“It’s hard to start a revolution. Even harder to continue it. And hardest of all to win it. But, it’s only afterwards, when we have won, that the true difficulties begin. In short, Ali,

there’s still much to do.”

 

–Ben M’Hidi, The Battle of Algiers.

 

De Gaulle recognised that his

country could no more keep

Algeria as its colony.

 

Algerian War, also called Algerian War of Independence, (1954-62) was fought against the French colonial authorities. The movement for independence began during First World War. The movement only gained momentum after French promised the Algerians of greater self-rule. However, the promise of self-rule was tossed to the bin of colonial amnesia.

The geopolitical situation post world war was very different. In many parts of the world, new nations were born as the nationalist leaders of the colonised areas overthrew the colonial powers. How could Algerian people remain immune to these changes?

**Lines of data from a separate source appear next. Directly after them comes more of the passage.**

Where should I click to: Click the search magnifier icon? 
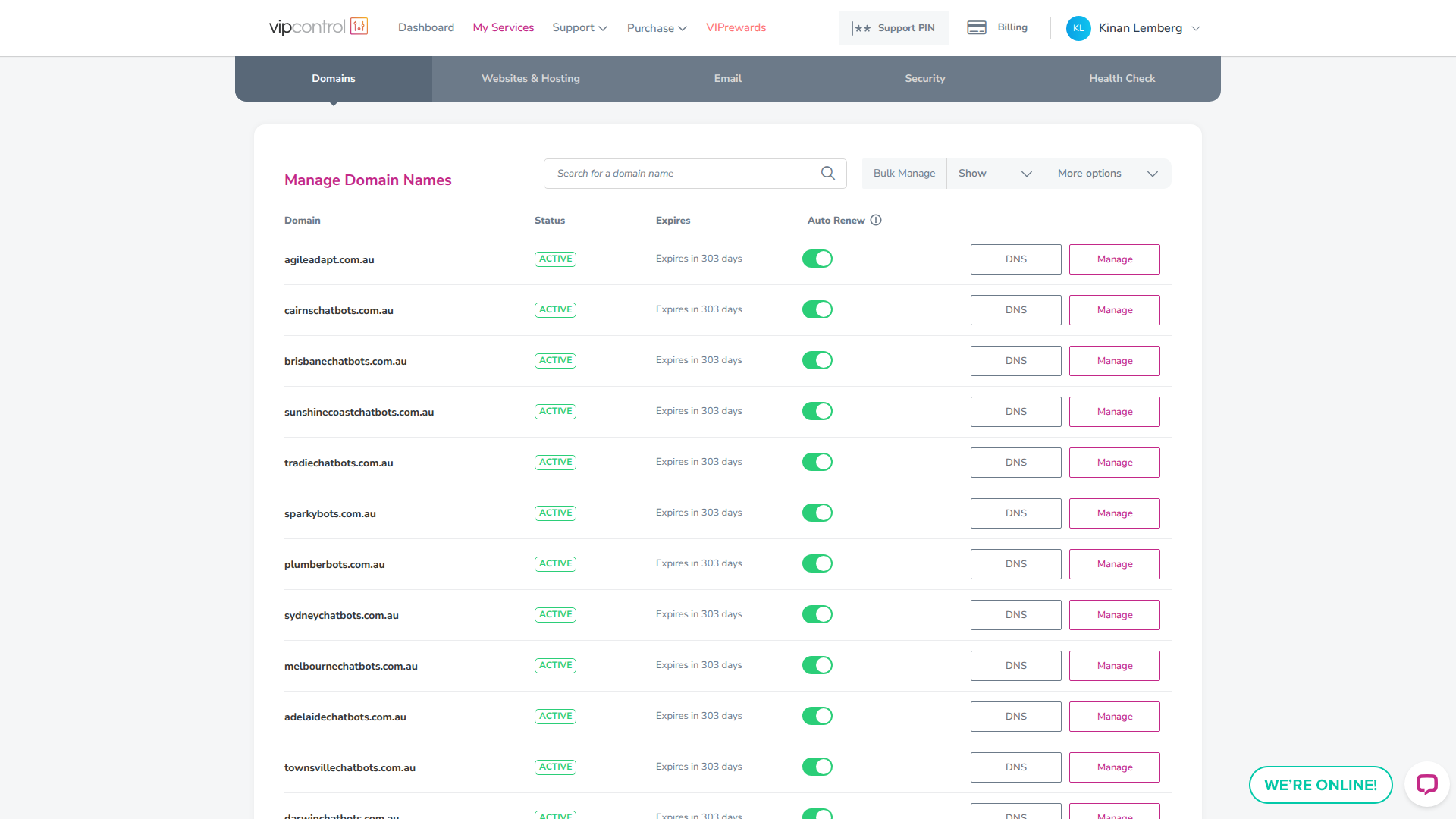(x=828, y=174)
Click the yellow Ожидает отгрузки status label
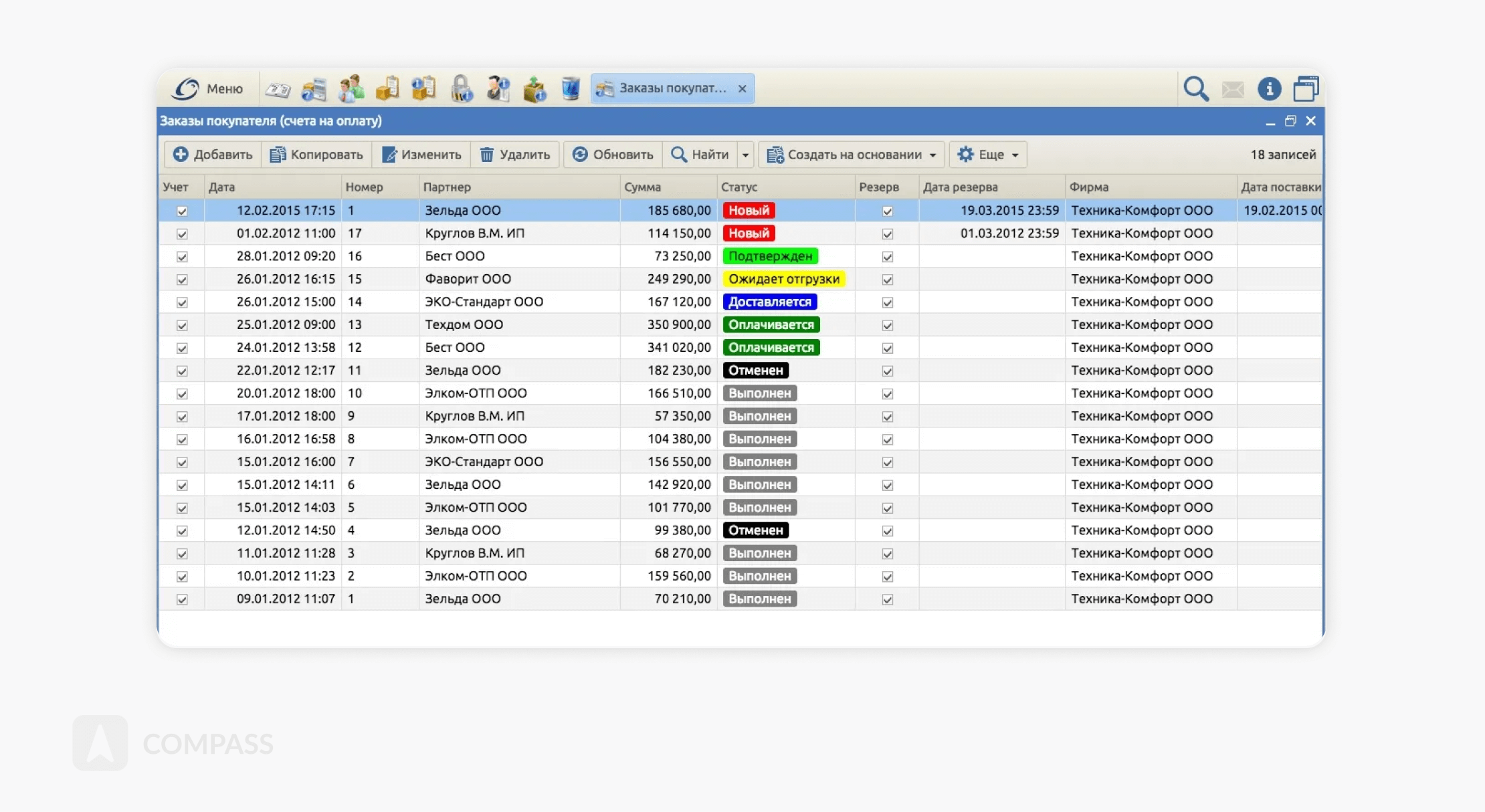This screenshot has width=1485, height=812. (783, 280)
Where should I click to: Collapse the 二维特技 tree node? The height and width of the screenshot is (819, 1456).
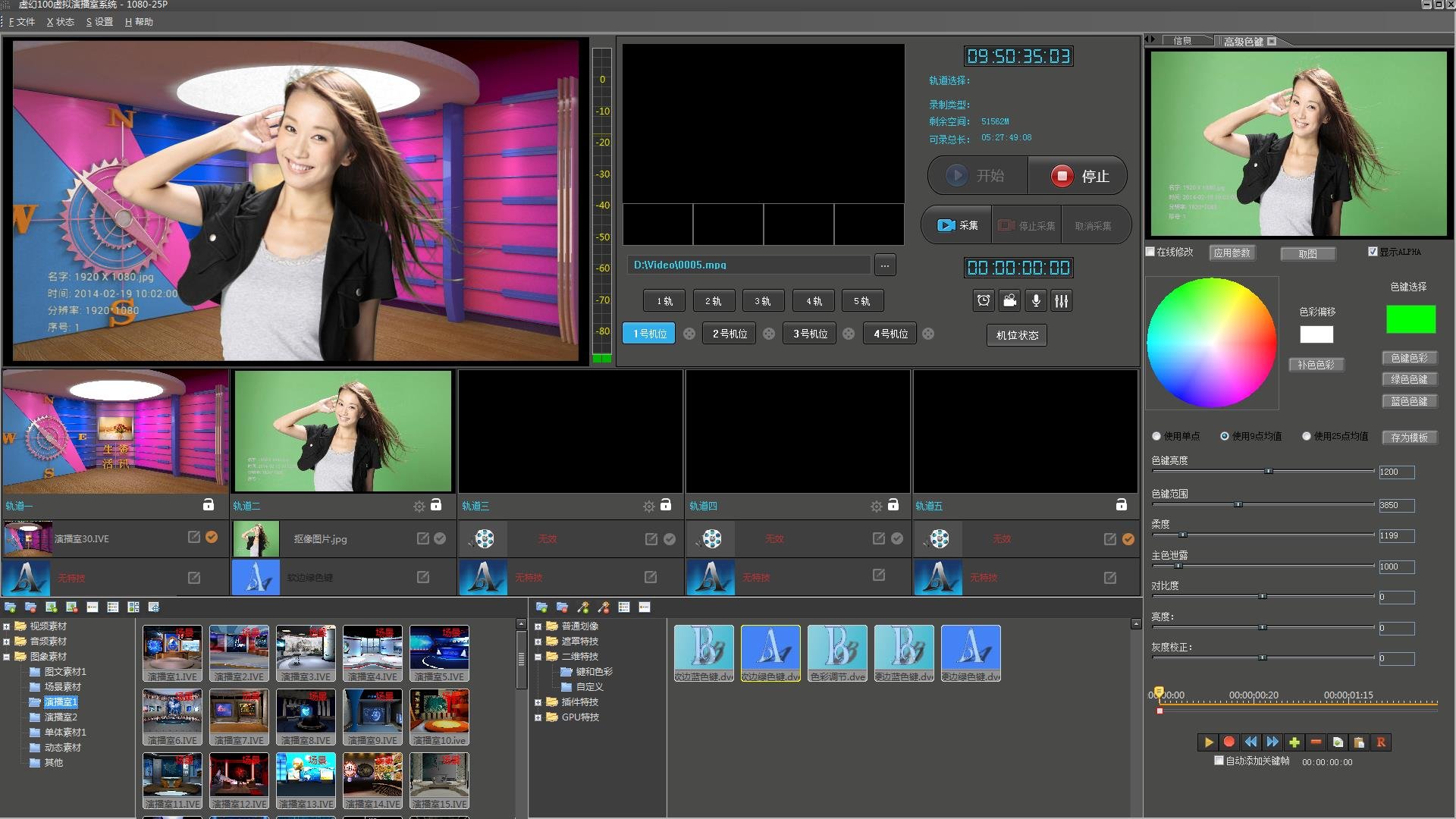(538, 657)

In 1954, the National Liberation Front (FLN) began a guerrilla war against France. While the armed struggle against France was spread all over the country, the fiercest fighting took place in Algiers. This battle was later on filmed as “The Battle of Algiers”. It was year 1959 when Charles de Gaulle recognised the failure of “civilisational mission” and declared that the Algerians had the right to determine their own future. The agreement signed in 1962 made Algeria an independent state.